Gun-ownership advocates pleaded with members of the Republican-dominated House Federal and State Affairs Committee to approve the bill to protect Kansans from what they see as potentially unconstitutional laws being discussed in Washington.
House Bill 2199 declares that firearms, firearm accessories and ammunition manufactured and owned in Kansas can't be subject to any potential federal laws.
Those trying to regulate Kansas firearms from outside Kansas would be arrested and charged with a felony.
The bill also prevents doctors from asking patients if they have a gun, except for physicians treating someone for a diagnosed mental illness.

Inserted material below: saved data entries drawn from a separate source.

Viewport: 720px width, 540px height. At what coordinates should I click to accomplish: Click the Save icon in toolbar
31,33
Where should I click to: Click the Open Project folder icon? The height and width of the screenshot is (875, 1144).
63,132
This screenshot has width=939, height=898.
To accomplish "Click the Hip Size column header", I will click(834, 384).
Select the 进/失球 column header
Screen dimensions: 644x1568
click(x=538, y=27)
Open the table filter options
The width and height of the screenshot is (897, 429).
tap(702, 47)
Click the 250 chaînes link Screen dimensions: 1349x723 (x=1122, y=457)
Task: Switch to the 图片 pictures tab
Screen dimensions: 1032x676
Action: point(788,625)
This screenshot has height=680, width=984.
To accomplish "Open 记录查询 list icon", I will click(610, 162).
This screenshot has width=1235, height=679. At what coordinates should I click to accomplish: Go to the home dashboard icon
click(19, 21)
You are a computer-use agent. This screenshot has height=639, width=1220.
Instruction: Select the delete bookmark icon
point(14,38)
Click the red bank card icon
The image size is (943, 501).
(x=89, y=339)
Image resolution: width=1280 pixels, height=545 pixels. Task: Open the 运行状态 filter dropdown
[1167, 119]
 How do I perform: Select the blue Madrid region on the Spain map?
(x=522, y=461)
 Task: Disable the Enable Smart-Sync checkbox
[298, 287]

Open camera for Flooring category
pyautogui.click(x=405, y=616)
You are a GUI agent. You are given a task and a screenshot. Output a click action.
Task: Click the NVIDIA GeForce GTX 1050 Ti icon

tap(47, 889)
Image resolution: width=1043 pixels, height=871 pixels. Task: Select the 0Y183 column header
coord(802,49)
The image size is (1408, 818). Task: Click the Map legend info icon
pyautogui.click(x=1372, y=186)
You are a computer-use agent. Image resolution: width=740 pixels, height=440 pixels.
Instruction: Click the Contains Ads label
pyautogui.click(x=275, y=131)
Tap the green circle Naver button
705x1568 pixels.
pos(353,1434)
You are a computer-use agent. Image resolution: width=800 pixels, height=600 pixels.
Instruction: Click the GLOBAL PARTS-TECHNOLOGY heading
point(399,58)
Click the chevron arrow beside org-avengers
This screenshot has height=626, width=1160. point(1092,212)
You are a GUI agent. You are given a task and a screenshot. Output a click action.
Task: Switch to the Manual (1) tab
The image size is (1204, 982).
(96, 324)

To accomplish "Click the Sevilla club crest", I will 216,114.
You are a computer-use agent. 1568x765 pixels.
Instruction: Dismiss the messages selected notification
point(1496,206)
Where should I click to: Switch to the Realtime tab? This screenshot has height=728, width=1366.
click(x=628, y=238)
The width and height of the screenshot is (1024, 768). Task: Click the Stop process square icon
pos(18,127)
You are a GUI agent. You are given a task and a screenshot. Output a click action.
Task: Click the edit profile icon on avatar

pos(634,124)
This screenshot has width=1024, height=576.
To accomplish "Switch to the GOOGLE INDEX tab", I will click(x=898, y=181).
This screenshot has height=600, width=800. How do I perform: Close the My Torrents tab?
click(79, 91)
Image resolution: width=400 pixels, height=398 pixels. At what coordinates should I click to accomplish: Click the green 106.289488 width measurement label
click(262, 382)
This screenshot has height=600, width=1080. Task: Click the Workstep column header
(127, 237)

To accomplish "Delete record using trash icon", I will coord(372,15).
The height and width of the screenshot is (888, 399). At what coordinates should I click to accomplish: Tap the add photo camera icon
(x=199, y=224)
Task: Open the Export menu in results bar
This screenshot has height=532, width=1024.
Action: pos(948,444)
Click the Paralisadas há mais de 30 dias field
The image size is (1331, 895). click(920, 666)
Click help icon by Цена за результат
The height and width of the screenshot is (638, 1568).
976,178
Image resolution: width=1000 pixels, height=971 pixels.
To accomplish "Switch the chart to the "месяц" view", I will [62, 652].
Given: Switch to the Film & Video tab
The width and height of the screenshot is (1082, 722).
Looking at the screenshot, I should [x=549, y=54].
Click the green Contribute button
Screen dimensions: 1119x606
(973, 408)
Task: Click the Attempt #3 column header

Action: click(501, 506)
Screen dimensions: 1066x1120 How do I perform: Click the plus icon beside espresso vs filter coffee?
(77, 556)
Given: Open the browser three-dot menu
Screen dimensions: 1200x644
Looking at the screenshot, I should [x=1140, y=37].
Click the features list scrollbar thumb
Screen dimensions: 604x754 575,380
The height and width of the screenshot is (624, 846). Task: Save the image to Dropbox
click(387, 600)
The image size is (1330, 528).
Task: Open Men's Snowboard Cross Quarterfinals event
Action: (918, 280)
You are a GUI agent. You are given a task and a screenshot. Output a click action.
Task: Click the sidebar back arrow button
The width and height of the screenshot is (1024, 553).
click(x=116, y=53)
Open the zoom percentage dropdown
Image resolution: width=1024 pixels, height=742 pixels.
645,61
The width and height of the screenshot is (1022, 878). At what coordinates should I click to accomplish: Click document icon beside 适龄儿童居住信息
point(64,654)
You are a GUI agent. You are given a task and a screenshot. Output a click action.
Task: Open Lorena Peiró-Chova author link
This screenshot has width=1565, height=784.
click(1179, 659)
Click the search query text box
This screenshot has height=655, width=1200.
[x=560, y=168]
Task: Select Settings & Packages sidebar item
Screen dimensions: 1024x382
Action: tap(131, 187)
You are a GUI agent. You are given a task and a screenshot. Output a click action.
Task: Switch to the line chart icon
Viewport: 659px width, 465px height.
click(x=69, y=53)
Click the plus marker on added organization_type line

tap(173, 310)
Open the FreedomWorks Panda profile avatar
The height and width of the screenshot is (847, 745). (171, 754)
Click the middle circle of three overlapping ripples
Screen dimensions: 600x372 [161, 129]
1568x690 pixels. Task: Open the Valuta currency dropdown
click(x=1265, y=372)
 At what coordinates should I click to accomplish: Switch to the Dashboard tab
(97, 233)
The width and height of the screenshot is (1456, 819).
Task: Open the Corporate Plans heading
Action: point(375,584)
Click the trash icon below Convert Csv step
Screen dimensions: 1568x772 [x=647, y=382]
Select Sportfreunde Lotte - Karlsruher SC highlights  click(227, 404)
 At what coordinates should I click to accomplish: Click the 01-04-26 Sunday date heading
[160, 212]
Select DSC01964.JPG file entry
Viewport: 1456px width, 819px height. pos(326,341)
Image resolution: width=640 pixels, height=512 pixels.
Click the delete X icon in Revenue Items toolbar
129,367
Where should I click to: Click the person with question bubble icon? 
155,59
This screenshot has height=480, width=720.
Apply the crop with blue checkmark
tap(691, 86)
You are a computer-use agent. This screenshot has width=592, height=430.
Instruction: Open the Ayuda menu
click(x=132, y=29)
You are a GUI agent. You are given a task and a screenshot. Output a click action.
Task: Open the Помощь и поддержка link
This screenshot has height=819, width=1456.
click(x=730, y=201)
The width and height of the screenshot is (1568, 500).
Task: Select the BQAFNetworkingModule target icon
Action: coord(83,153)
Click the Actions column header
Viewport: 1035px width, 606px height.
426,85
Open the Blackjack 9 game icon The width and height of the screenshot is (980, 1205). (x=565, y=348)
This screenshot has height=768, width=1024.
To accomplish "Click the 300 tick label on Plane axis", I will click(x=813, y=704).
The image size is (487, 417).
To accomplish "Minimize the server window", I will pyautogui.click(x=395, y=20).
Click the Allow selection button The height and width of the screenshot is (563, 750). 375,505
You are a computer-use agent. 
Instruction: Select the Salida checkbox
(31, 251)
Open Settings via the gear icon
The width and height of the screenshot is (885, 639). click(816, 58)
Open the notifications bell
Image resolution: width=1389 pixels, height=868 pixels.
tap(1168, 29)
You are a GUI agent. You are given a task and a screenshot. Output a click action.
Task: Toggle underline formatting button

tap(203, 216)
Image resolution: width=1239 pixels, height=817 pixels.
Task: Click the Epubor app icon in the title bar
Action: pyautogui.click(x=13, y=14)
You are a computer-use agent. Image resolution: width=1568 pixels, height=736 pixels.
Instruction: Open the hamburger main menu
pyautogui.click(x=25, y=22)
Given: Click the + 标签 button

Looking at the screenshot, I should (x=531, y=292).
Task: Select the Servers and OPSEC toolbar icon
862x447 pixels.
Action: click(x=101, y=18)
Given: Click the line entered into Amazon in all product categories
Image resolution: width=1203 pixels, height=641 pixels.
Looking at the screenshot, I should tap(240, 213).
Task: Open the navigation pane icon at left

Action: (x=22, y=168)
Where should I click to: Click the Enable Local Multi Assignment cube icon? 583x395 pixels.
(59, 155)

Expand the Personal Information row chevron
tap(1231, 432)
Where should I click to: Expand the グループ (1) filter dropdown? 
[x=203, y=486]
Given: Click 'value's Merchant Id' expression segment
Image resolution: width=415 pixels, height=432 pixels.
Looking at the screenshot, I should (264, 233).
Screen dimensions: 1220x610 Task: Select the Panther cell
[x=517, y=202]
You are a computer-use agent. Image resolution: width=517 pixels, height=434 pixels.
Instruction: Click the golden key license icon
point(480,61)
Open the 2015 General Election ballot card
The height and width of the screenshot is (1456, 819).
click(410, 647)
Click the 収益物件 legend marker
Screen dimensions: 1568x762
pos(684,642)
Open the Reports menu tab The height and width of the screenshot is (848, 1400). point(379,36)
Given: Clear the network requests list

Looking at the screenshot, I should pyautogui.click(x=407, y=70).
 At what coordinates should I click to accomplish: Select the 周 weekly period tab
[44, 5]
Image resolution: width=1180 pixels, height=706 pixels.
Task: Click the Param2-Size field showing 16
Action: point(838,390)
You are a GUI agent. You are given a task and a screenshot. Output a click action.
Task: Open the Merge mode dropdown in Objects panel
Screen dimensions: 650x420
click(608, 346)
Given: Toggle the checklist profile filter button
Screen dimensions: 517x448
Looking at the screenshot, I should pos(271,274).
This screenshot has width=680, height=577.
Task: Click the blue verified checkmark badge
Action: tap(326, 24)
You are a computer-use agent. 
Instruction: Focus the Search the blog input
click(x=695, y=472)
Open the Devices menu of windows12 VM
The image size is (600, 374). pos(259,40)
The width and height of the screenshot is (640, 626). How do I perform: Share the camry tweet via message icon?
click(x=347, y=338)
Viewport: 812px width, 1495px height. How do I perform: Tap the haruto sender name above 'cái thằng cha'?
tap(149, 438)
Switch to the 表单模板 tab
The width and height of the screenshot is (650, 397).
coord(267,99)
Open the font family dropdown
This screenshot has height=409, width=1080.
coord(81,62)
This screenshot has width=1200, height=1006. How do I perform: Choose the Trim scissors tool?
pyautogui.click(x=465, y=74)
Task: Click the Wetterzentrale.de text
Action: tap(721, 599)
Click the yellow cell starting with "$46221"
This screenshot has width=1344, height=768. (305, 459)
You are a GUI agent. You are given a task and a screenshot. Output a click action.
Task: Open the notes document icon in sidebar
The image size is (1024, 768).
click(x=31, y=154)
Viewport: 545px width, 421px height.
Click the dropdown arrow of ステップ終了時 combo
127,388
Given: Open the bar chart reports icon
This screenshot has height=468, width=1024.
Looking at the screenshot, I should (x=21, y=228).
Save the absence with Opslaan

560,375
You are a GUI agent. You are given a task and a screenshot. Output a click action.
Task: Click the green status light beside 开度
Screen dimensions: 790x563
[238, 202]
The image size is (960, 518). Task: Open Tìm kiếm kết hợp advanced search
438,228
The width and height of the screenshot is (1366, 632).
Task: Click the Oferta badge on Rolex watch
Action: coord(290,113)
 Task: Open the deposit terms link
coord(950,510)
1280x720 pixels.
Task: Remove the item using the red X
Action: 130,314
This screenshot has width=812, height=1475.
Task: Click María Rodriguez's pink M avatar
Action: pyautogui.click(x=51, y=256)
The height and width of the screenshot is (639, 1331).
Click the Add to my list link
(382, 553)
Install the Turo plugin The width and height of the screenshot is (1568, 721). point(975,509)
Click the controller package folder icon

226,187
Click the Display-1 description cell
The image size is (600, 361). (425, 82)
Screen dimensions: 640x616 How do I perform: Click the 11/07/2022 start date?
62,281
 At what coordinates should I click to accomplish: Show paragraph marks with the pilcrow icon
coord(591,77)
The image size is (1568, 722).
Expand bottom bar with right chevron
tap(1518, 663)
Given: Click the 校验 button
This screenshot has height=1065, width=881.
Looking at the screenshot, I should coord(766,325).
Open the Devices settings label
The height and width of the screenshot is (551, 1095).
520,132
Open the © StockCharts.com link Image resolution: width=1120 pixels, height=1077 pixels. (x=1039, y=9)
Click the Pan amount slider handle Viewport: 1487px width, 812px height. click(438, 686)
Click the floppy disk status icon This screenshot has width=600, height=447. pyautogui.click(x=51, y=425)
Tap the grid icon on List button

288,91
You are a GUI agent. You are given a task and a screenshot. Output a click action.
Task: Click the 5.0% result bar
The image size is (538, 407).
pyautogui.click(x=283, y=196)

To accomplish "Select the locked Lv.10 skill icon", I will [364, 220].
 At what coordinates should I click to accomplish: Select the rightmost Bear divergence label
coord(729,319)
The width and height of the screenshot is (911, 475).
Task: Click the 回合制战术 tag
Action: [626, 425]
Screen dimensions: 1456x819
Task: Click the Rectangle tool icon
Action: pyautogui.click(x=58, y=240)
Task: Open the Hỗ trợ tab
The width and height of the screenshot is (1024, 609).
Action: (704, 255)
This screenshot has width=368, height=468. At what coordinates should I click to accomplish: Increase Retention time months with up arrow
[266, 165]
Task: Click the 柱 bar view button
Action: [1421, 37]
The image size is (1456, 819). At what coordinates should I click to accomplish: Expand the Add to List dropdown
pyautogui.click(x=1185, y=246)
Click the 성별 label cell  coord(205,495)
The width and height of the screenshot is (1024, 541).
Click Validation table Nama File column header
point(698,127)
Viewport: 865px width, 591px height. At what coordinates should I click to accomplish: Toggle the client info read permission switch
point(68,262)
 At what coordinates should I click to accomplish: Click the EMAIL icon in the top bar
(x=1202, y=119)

About 50 lawmakers, including several Democrats, are sponsoring the bill, assuring its passage out of the committee for a vote in the House, where it is also likely to pass.
At least 15 other states are considering similar actions aimed at preempting federal gun-control laws, such as those that seek to prevent the proliferation of high-capacity magazines.
President Obama has outlined a plan with four major legislative proposals and 23 executive orders to improve enforcement of existing laws and create stricter background checks.
But Patricia Stoneking, president of the Kansas State Rifle Association, said she fears Obama's efforts will go far beyond that and possibly lead to the confiscation of common hunting rifles, including AR-15s, .30-30s and shotguns.
"It's a slippery slope," she said.
Stoneking said the proposed law will open Kansas to new business and jobs in gun manufacturing.
"Making firearms isn't rocket science," she said. "It's been done for a very long time."
Rep. John Rubin, a Republican from Shawnee who took the lead in writing the bill, told a room packed with gun-rights advocates that the bill puts "real teeth" into protecting individual liberties and shows the Second and 10th Amendments are "alive and well in the state of Kansas."
Secretary of State Kris Kobach said there's a good chance the law would be challenged in court and could go to the Supreme Court.
Gun regulations often rely on firearms moving across state lines, giving the federal government authority to regulate, Kobach said. But the state has rights to regulate things made and owned in Kansas, he said.
"Could this potentially result in a legal fight? Yes," he said. "But it is a fight worth having."
The law wouldn't apply to guns that require more than one person to carry and use, weapons that fire projectile explosives or automatic guns that fire multiple bullets with one trigger squeeze.
Lawmakers questioned various ways that the federal government could infringe on gun ownership.
Rep. Ken Corbet, R-Topeka, asked whether President Obama could create new taxes on guns that make owning a weapon prohibitively expensive.
Rubin said he feels there are few things the Obama Administration is unwilling to do. "If they can't get laws passed by Congress, they do try the executive order route," he said.
Derby Republican Rep. Jim Howell said he has concerns about telling a doctor about gun ownership and whether that information would go into a database. He said he's worried that mental health information will become public if doctors note gun ownership.
"If you make that connection, it's a significant disincentive (to get treatment)," he said. "Once that information goes out into society that this person has a mental illness, it will follow that person for the rest of their life."
Kobach noted that a patient can refuse to answer a doctor's question, but he said the state could require healthcare providers to include a note on medical forms that reminds people that they don't have to answer questions about gun ownership.